Carla Bartolucci founded Bionaturae 18 years ago with her Italian husband. She has two children and worries about toxic chemicals just like we do. She’s been feeding her own family organic foods for many, many years in an effort to keep their toxic chemical exposure to a minimum.
I found her personal insight on food packaging, BPA alternatives and the canning industry to be a breath of fresh air. Here’s what we talked about…
What’s taking so long to complete the shift to BPA-free cans?
Carla explained that there’s an awful lot that goes into food packaging.
It’s a very difficult process to determine what effects the packaging has on the food it contains and it’s hard to get answers from the industry.

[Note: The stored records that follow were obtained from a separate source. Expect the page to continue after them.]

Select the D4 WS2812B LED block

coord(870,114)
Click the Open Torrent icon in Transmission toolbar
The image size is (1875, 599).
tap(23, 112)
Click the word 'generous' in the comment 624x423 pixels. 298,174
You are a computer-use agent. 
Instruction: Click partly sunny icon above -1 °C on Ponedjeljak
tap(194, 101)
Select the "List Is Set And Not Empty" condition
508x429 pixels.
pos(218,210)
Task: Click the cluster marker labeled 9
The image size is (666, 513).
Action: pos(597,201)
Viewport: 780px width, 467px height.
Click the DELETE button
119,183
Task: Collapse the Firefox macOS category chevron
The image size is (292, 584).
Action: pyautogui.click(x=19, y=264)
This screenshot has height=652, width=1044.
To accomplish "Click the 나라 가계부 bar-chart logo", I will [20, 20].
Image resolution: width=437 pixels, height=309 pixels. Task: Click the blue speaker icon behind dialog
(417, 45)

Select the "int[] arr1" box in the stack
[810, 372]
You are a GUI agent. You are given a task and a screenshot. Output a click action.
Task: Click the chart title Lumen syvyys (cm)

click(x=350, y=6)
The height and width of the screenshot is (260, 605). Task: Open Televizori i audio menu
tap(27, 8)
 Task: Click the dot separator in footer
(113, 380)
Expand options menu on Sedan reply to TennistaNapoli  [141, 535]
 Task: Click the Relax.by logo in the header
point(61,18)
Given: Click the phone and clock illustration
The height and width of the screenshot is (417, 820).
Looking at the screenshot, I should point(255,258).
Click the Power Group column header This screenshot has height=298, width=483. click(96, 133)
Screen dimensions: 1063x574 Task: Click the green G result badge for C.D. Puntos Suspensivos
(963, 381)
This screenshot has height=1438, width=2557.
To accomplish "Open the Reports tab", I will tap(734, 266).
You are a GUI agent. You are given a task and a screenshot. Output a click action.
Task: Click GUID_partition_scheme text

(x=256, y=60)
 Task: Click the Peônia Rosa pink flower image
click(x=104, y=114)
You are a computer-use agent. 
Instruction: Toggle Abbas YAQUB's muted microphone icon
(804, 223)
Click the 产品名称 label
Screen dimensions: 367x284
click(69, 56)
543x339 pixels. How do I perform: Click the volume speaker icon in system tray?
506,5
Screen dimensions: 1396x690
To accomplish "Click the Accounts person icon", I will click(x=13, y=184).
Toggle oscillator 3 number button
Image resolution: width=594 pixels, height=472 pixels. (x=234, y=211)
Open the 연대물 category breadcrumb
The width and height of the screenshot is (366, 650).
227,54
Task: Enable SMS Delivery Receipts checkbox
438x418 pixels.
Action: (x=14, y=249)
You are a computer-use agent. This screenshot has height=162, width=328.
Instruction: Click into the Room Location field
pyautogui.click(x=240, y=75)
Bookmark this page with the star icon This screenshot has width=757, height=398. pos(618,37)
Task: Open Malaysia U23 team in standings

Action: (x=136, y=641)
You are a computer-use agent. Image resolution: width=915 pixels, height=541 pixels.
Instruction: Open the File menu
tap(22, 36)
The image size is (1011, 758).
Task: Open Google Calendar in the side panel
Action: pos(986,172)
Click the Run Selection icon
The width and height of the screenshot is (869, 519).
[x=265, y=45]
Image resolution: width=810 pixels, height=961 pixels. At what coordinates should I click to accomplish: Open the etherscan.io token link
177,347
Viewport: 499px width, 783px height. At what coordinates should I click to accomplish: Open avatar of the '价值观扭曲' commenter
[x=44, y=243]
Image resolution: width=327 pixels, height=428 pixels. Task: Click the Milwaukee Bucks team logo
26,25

Over the years, I learned everything I know by doing non-stop investigation for the health of my own family. I see myself as just another mom, asking the same questions you’re asking. The only difference is that I’m doing it right in the middle of the big canning industry meetings. And you can be sure that I get the same exasperated looks you do.
She went on to say that once you find a suitable lining, the trouble doesn’t end there.
On top of finding a truly safer substitute, it’s hard to convince the big canning industry to make such a drastic change, especially if you’re small. Muir Glen was able to convince the industry because they were able to gather enough media attention to make it happen.
Eden Foods reported having to work hard to convince one of their suppliers to fill an order for an older, resin-based can lining. Good magazine quotes Pamela Stepka, the company’s food safety coordinator, as saying, “To this day, what we order is a special order. They have to clear the line at the factory.”
For smaller outfits, it’s worse yet. We’ve heard the same sentiment from several smaller canned food makers, such as Two Guys in Vermont, who explained that they don’t have Eden’s influence or buying power, so they’re unable to convince packaging companies to work with their small orders. They opted for glass packaging instead.
The Packaging Process and its Effects on the Lining of Canned Foods
Carla was careful to point out that some of the difficulty lies in the canning process.
First the product is placed in the can, the cap is put in place, and then it’s submerged in a bath of boiling water (anyone who’s canned food at home understands this process well). Here’s where the problem comes in: chemical leaching can happen right when the food is added to the can. We all know that the more you cook the tomatoes, the better they taste, right? So if you’re a manufacturer who’s not concerned about heat, even more leaching can occur.
I’m sure you’re aware that the FDA continues to say that BPA is safe in plastics if you don’t heat it. Well, in this case it’s already been heated before you ever got it home, so you need a lining that can withstand the heating process, as well as a company who uses lower temperatures to process the tomatoes.
A Safer Alternative to BPA
So what did the Bionaturae team finally decide to use for their new BPA-free can linings? They researched a wide range of alternatives from BPS to BPF, PVC, polyester and polypropylene. After extensive experimentation and testing, they finally settled on a polyester coating that contains no PVC. Bionaturae’s BPA-free canned tomatoes now sport a new label that clearly states: “The lining of this can was produced without BPA.” No guessing which cans are which? What a rarity!
On a final note, Carla wanted to be sure we understood that their new lining does not guarantee a 100% BPA free product due to the possibility of cross-contamination with other lining material that does contain BPA when the tin is manufactured. At this time, she doesn’t know of any dedicated BPA free tin or can manufacturing facilities. But that’s the great thing about trustworthy companies like Bionaturae – we can actually believe it when they promise to to stay on top of the issue and make every effort to supply us with the safest option available.
P.S. You should also know that all Bionaturae tomatoes are grown on their farm, packed fresh, and never stored in plastic or repacked.